Even if the ‘athleisure’ trend is not your cup of tea, it has been hard to miss the recent headlines about Sports Direct’s HR practices. Fashionista‘s employment law specialists have been keeping a close eye on this developing story.

Sports Direct caught the public’s attention in December 2015, when two Guardian journalists went undercover as temporary workers provided by an agency in a Sports Direct retail warehouse. During their time on site, it was reported that Sports Direct:

  • subjected all staff to compulsory searches at the end of each shift, which took on average 15 minutes and which were unpaid; and
  • docked workers’ pay if they were late clocking in by just a few minutes, even if they had been on site on time. Conversely, they were not paying workers extra for clocking out late, even when they had continued working to finish a job.

When overall working time on site and penalty deductions were taken into account, the journalists’ pay was effectively £6.50 per hour worked; or 20p per hour below the then national minimum wage (NMW) of £6.70 an hour. As a result the Guardian alleged that Sports Direct was routinely and unlawfully breaching NMW legislation, paying staff approximately 3% lower than the NMW and saving the company millions of pounds in the process.

Further attacks on Sports Direct’s working practices have included its use of “zero hours” contracts. The use (or misuse) of such contracts has long been in the public eye, and the government has more recently taken some limited steps to legislate against the abuse of such contracts.

Next came a Parliamentary Select Committee hearing about Sports Direct on 7 June 2016. The Committee later reported that it had revealed “extremely disturbing” evidence, not just in respect of the NMW, but also that workers were being penalised for taking short breaks to drink water and for taking sick leave, and that some employees had been offered permanent contracts in exchange for sexual favours.
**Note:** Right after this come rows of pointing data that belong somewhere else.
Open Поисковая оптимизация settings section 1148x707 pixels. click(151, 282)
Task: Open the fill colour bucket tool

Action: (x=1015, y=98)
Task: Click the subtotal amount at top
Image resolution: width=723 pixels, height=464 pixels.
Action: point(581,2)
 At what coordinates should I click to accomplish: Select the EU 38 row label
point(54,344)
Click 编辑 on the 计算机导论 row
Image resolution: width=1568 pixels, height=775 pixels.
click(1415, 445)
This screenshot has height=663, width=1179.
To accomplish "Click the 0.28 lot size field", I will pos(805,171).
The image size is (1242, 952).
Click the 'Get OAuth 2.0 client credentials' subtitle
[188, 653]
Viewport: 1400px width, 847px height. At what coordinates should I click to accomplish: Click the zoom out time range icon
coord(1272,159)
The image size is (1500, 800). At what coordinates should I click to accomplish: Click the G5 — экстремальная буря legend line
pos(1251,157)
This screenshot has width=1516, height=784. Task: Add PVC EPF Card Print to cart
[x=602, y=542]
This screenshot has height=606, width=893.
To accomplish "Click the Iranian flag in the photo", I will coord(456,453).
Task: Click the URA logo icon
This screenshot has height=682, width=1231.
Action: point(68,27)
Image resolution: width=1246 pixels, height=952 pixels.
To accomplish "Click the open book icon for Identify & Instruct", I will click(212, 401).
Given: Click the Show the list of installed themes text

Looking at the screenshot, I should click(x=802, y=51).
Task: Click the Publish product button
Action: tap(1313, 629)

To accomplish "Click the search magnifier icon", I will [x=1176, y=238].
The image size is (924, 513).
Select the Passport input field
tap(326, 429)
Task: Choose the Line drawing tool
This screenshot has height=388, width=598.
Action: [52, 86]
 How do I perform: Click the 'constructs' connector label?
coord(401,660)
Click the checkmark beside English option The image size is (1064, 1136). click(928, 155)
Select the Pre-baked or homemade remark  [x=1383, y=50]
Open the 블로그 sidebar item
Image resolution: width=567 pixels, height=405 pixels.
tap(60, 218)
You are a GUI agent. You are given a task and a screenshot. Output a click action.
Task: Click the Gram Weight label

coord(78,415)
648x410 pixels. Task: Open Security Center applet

The Committee also criticised the company’s “six strikes and you’re out” policy, under which workers could be fired if they committed six misdemeanours in a six month period. A misdemeanour could include something as little as chatting to a colleague. Unlike in a normal disciplinary process, the Committee reported that workers were not able to explain or justify their behaviour, and instead were simply handed a strike.

Following the Committee’s report, Sports Direct instigated a full review of its working practices by a firm of solicitors. This report, published on 6 September 2016, found that there were “serious shortcomings” with Sports Direct’s policies. However, Sports Direct was further criticised for instructing a law firm with which it was alleged to have a long-standing relationship, rather than instructing a truly independent body.

In any event, following the recommendations in the external report, Fashionista understands that Sports Direct has decided to axe its controversial “six strikes” policy. In a further move to bolster its workers’ rights, Sports Direct plans to review its policy of using “zero hours” contracts, to ensure that workers are given the option of a guaranteed minimum number of hours’ work every week, although this is only being extended to those working on shop floors, and not warehouse staff.

It has also been reported that thousands of Sports Direct workers are to receive back pay in an attempt to rectify the company’s apparent breaches of NMW legislation. The practices around docking workers’ pay for lateness are also due to be reviewed.

Lessons to be learned?

Whilst Sports Direct has received significant publicity over these issues, many could be relevant to other retailers, particularly in relation to the NMW.

If there’s anything to be learned from the Sports Direct saga, it’s that breaches of the NMW rules, however small, should not be ignored. Many warehouse staff are paid by the hour at the national minimum, and any employer found not to be meeting this minimum standard can face consequences.

The government’s “naming and shaming” campaign, under which employers can be publicly listed as falling foul of NMW legislation, has named 687 employers following its inception in October 2013.

The government has also said that, as well as conducting risk-based enforcement in sectors or areas which are thought to be higher risk, HMRC investigates every complaint about breaches of the NMW reported to the ACAS helpline.

Against that backdrop, it is not difficult to see why every employer who has workers at the lower end of the pay grade should take steps to avoid circumstances in which an employee feels the need to make a call to the ACAS helpline. This is particularly the case where the company makes any deductions to its workers’ pay. The closer wages are to the NMW, the greater the risk that deductions (when wrongly applied) will push the rate unlawfully below the NMW. Given the negative press attention Sports Direct has attracted, this is something all employers will surely want to avoid.